On the other hand, not all the perceptions of straight-A students are totally off. Amanda Sales, junior in agricultural communications and journalism with minors in Spanish and agronomy, can attest to some of the struggles and challenges of maintaining a high GPA.

“It becomes stressful when teachers begin expecting a lot out of you, like at busy times of the year or when they assign huge assignments,” Sales said. ”It also becomes stressful when I am holding onto a grade by the skin of my teeth, which happens in so many classes.”

Pressure to achieve or maintain high grades is something that most students feel at some point, whether it be from an academic standpoint or from family and friends. Many students rely on scholarships to help with tuition, which can make achieving high grades a necessity.

“In high school, getting A’s to earn scholarship money was my job,” Sales said. “So many times I just wanted to get a B and get it over with, but I stuck with it.”

Faber also attests to the increased pressures that accompanies scholarships.

“Having a scholarship definitely adds to the pressure to get good grades,” Faber said. “I don’t do it just for the scholarship, but it most definitely contributes to my determination.”

This talk of pressure is only one side of the conversation, however. Imagine walking down the sidewalks of campus, can you tell which students get straight-A’s? Do they walk with their heads held higher or with an extra bounce in their step? Most likely not, but that doesn’t mean they are not full of pride on the inside.

As she talked about the personal reasons behind getting a 4.0, Faber sat a little straighter in her chair.

“A lot of times it comes down to being on a borderline,” Faber said. “If I get a B I will still be fine with my scholarships, but it’s more than that; I also do it for myself.”

Sales also takes pride in her academic achievements.

“Getting A’s in college became a point of proving it to myself and others that I was capable of doing such a thing,” Sales said. “I set a goal to graduate summa cum laude, just because I want that feeling of accomplishment.”
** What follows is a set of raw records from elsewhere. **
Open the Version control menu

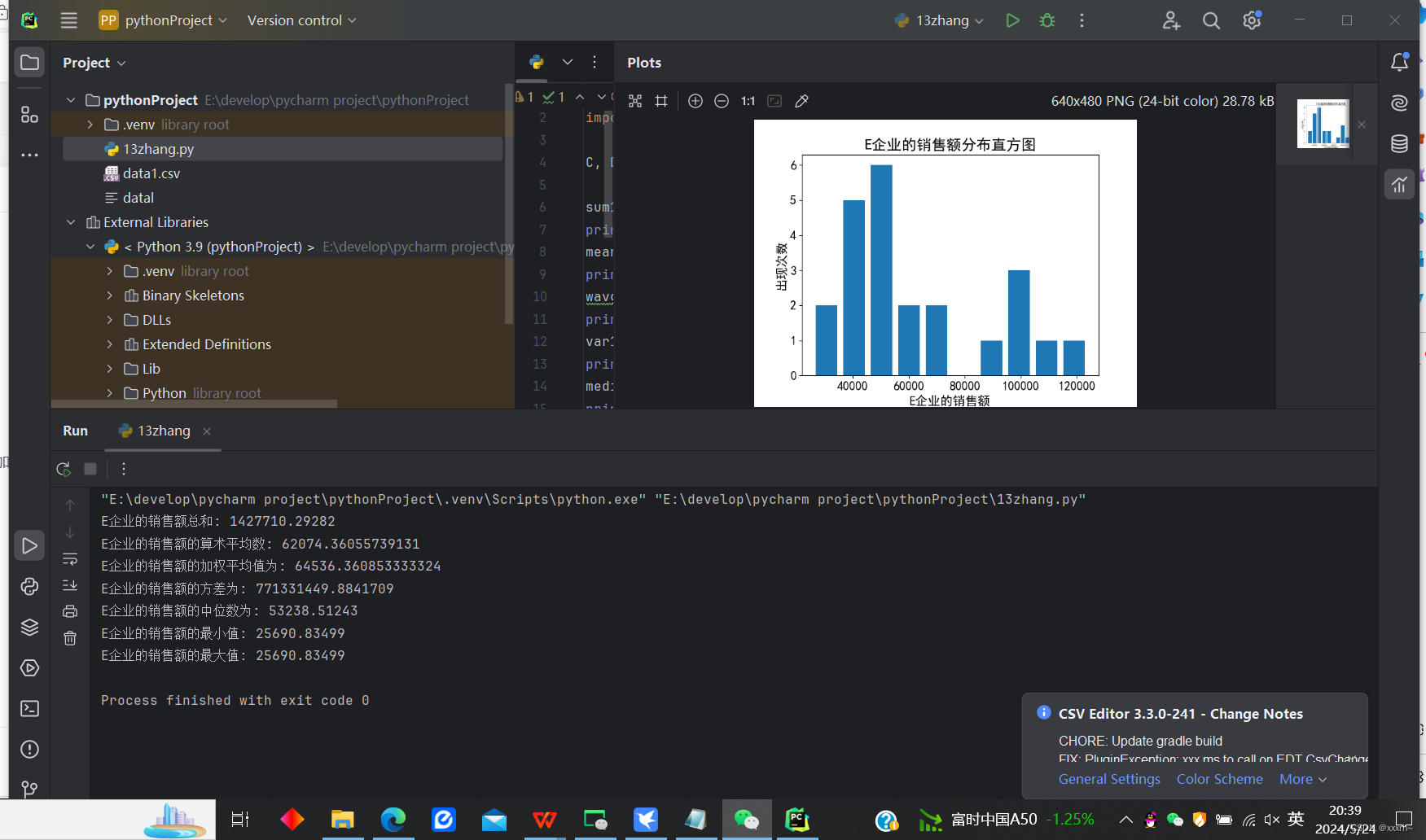click(x=300, y=20)
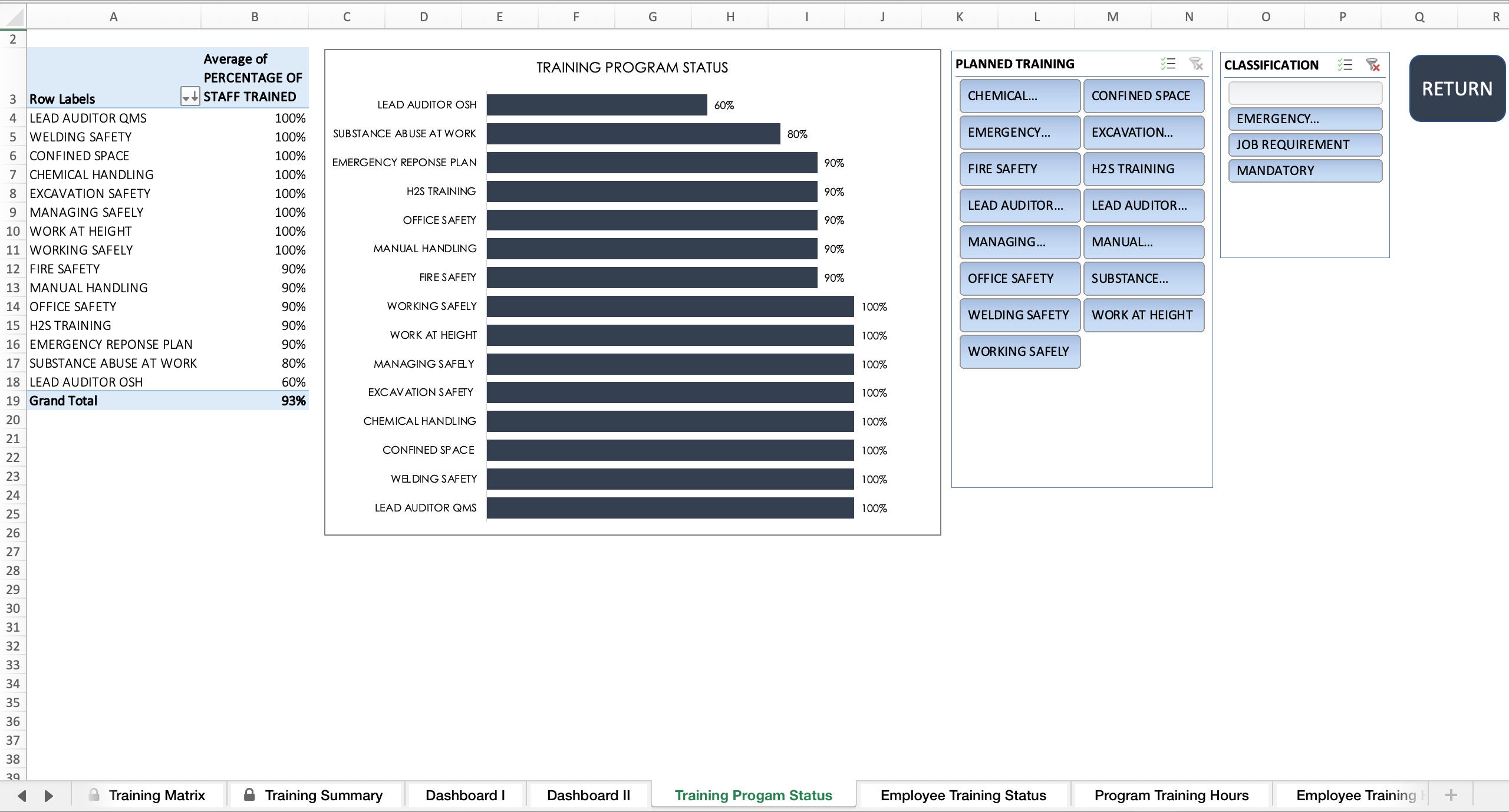Switch to the Dashboard I tab
Viewport: 1509px width, 812px height.
465,794
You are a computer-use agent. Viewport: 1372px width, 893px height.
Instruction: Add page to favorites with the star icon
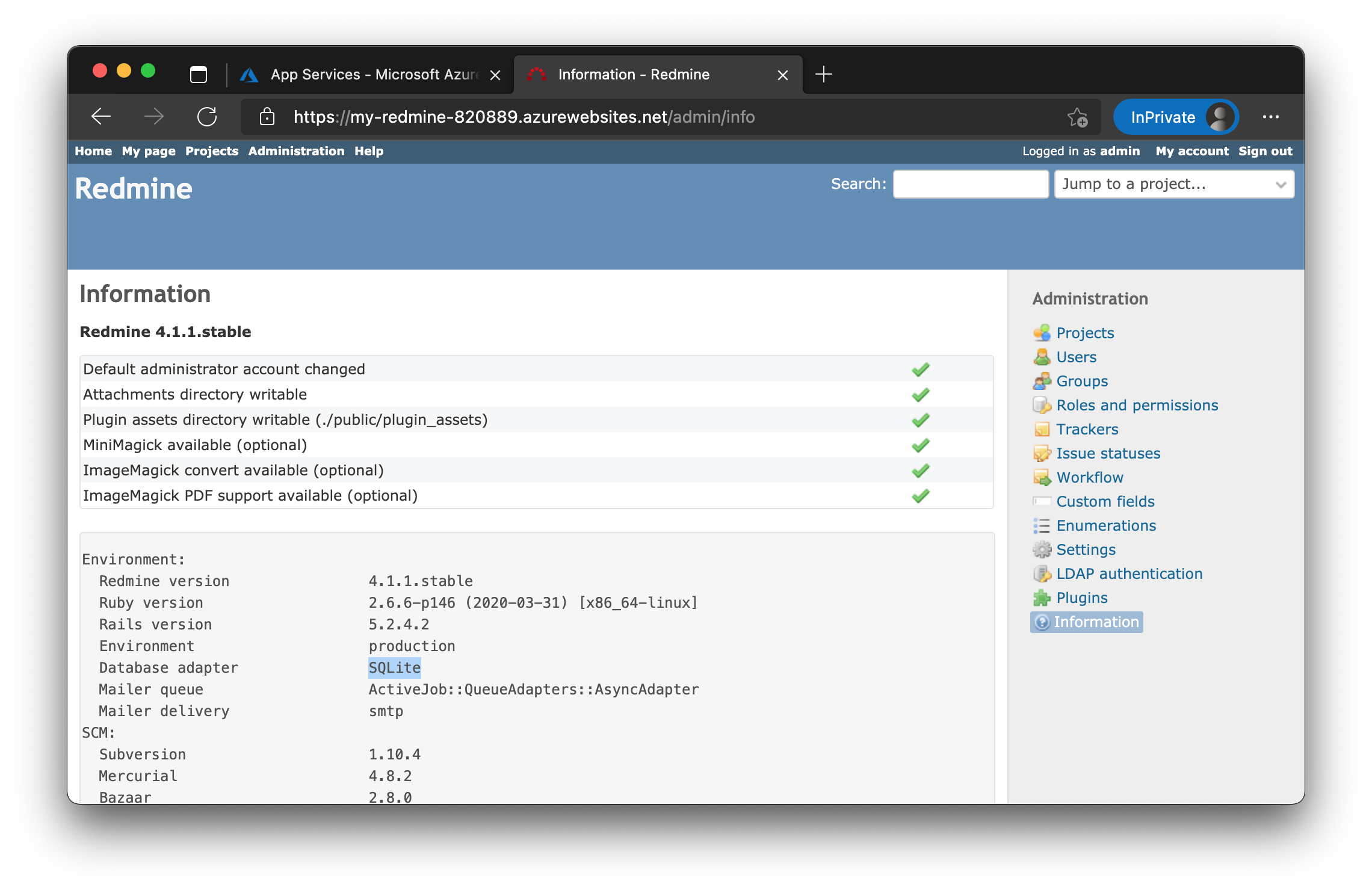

With that amount of pride and sense of accomplishment, there is bound to be some big disappointments. Sales finished off last fall semester with the knowledge that she would not receive A’s in all of her classes. In fact, two of her final grades were B’s – the first B’s she has received in seven years.

“It does honestly feel like failure to me,” Sales said. “This is something that is permanent, and I just don’t like that. I don’t think I can ever agree with my friends that a B is an acceptable grade because I still want to be an overachiever.”

Despite the stress, pressure and negative stereotypes; the perceptions of straight-A students are certainly not without their positive elements. Most people view students with high GPA’s as very smart, dedicated and determined individuals. But some may wonder if it’s all really worth it.

According to Josiah Dowding, sophomore in mechanical engineering, the answer is no.

“It’s kind of a double-edged sword,” Dowding said. “Everyone admires a student that gets straight-A’s, but it seems like few people actually want to give up the time and effort it takes. No one wants to be that boring student.”

Dowding said he has an average GPA of 3.5 and is perfectly content to keep it that way.

“I have a lot going on, I work a job and take some pretty difficult classes,” Dowding said. “I don’t really feel the need to get straight-A’s.”

Dowding’s achievements show that straight-A’s are not the only indication of a student’s achievement and success. Many students are highly successful without a 4.0 and feel no less superior or intelligent.

“In a lot of cases, I honestly think it’s more of a personal decision than a reflection of intelligence or anything else,” Dowding said. “Straight-A’s just aren’t for everybody.”